Friday, March 12, 2010

A Pretty Home for Us






Yesterday  was a true test of
 my Character......
and my Faith....

see,

sometimes,

when i start to get discouraged about

walking away from our beautiful home...

and needing to live in a basement when we aren't

traveling from hotel to hotel, following

hubby  while he works on the road,


...I  like to go into home furnishing stores
and dream....








antique stores, thrift shops....








it gives me a glimmer of hope when i focus on the future!


I get a bit of a rush imagining what is still to come.

What fantastic things lie ahead?

Where will life take us?

It all seems so close now...

we are working hard on saving and paying off debts.

The sale of our home is almost complete...




But yesterday was one of those days...

the light at the end of the tunnel was dim.

You just never know...




We had just arrived at a Scandinavian Design shop....

and my cellphone rang...







It was our realtor....

The pending sale on our home has fallen through.

The bank is not cooperating...

We were told 7 months ago to miss payments and

go into default so that the bank would work with us.

(the squeaky wheel theory)




Now that this sale has fallen through...

the bank has given us 90 days to sell the house...

or they will foreclose on us....




Really????!!!

Seriously???!!!

here i am standing in this home decorating store....

My tummy was tight and my heart was heavy...

i fought back some rushes of tears...




My kids were walking in front of me....

My heart was breaking for them...

they are the real victims in all of this...

they trust us to provide for them...


                            it has been a long,
                                             hard, road...


We were thriving...

and the bottom dropped out from beneath  us....


I'm looking around me...










It's not decorating that made me sad...

(i'm not that shallow)

I was surrounded by pretty things, cozy things...
It was all representing....

having a home again .

One that seems sooooooooooo  far away now.




I handled myself so well.

despite the thoughts in my head of curling up in a ball
and clocking out of reallity for a while...







 but at that moment.... i decided to hold it together.

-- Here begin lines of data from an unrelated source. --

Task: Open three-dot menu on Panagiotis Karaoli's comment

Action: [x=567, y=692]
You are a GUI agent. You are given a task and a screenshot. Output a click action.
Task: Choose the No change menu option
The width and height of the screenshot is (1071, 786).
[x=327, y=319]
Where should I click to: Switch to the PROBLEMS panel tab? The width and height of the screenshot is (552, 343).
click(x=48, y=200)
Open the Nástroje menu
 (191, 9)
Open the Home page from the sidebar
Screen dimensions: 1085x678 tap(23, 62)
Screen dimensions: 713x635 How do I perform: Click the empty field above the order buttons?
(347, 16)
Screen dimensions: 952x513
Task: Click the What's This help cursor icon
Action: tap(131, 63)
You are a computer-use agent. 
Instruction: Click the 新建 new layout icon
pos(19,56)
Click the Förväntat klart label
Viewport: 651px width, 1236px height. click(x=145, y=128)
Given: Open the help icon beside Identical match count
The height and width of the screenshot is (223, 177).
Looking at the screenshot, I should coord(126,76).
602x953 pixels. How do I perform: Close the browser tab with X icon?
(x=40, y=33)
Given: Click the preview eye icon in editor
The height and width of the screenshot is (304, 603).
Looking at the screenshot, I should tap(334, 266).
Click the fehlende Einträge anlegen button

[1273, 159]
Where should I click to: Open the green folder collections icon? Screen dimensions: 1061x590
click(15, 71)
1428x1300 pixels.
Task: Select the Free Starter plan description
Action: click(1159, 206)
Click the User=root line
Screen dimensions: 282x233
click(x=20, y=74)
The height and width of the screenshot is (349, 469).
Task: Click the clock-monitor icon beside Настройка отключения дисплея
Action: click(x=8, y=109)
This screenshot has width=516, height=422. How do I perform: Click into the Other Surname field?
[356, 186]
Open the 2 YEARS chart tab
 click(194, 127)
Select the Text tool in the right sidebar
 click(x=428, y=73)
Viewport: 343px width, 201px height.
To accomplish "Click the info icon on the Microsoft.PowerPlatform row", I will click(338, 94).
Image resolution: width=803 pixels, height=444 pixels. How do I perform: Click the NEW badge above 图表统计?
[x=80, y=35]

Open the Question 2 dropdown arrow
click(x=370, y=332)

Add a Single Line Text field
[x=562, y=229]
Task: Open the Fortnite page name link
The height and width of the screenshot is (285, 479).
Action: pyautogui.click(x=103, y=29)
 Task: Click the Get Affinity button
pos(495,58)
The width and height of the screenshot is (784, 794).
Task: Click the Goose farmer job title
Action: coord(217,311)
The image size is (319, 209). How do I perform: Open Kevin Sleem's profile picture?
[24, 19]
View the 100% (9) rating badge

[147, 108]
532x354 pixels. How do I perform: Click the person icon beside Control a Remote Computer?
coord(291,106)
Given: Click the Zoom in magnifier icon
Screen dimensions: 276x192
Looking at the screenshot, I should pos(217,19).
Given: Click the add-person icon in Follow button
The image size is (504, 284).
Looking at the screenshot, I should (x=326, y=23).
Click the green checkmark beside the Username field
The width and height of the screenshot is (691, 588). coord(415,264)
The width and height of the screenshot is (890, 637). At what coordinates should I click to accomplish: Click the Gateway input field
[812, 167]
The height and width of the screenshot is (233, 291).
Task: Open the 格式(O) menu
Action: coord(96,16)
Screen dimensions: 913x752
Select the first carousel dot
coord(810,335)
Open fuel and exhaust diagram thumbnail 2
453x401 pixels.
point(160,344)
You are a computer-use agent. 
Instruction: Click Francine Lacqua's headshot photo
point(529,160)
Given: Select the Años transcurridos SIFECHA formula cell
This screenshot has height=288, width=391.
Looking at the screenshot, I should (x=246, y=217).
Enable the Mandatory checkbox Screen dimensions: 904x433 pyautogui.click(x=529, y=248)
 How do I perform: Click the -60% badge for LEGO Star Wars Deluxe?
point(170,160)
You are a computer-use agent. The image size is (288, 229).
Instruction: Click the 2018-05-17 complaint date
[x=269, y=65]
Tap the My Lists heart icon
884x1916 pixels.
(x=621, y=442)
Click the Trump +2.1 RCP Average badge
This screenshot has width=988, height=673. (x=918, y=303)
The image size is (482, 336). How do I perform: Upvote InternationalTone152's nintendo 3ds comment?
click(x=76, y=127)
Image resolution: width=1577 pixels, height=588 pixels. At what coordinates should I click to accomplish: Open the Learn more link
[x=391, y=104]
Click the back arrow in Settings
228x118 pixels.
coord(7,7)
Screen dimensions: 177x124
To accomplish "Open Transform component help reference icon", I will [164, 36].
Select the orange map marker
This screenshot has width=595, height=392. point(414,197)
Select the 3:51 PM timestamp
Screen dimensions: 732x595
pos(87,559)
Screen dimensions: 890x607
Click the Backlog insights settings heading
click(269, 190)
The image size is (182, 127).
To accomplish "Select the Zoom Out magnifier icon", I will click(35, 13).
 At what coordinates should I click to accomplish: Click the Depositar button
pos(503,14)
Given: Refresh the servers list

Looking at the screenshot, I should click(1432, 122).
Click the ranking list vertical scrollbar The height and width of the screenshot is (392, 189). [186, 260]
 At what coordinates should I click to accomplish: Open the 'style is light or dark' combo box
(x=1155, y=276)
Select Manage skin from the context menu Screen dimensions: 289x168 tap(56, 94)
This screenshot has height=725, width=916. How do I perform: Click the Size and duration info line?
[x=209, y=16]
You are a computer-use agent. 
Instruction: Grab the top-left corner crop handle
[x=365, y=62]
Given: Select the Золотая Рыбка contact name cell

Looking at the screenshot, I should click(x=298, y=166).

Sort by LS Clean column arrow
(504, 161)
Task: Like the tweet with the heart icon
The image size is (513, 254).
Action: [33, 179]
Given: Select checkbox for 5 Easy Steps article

It was an actual conscious decision.


After we left...

I had a minor crying bout in the car.

but then i put it all in perspective...

I put it in the Lord's hands.

i have to trust Him.

I have to believe that he knows me.

He loves me.

and he has wonderful things in store for me
and my family;





a family that loves Him and heeds His  gospel...
and follows His commandments..

He wants us to be happy.

I am in his loving care.

ALL IS WELL...

MY FAITH PROMISES ME THAT.

xoxo  shell


What keeps you going when life gets tuff?

please share

4 comments:

  1. what is your mls #...lets spread the word!
    What gets me through? YOU

    ReplyDelete
  2. Faith that he knows me and faith that through the Atonement he truly understands what I'm going through. Though no one else on this earth may really understand my pains and frustrations, He DOES, and has sent the Holy Ghost to comfort us. There are many injustices in this life, but through the Atonement all will be made right, if not in this life, then in the life to come. This mortal experience is just a small piece of our glorious existence. We are a rough stone rolling, being tossed to and fro, as our rough edges are slowly smoothed and grinded down to expose the precious gems that we are. He Does know you and we've been blessed to feel of His love for you as we have prayed for you. We love you lots, RJAKLEB

    ReplyDelete
  3. God gives us just enough grace to get through today--not more, just enough. Tomorrow there is grace for tomorrow. Truly. Clinging to that is how it works for me.

    ReplyDelete
  4. I hope things turn out well for you! Just trust that they WILL! I just have to have the strength to know that if we are doing all that we can do and doing what we know is right that everthing else will fall in it's place. FAITH!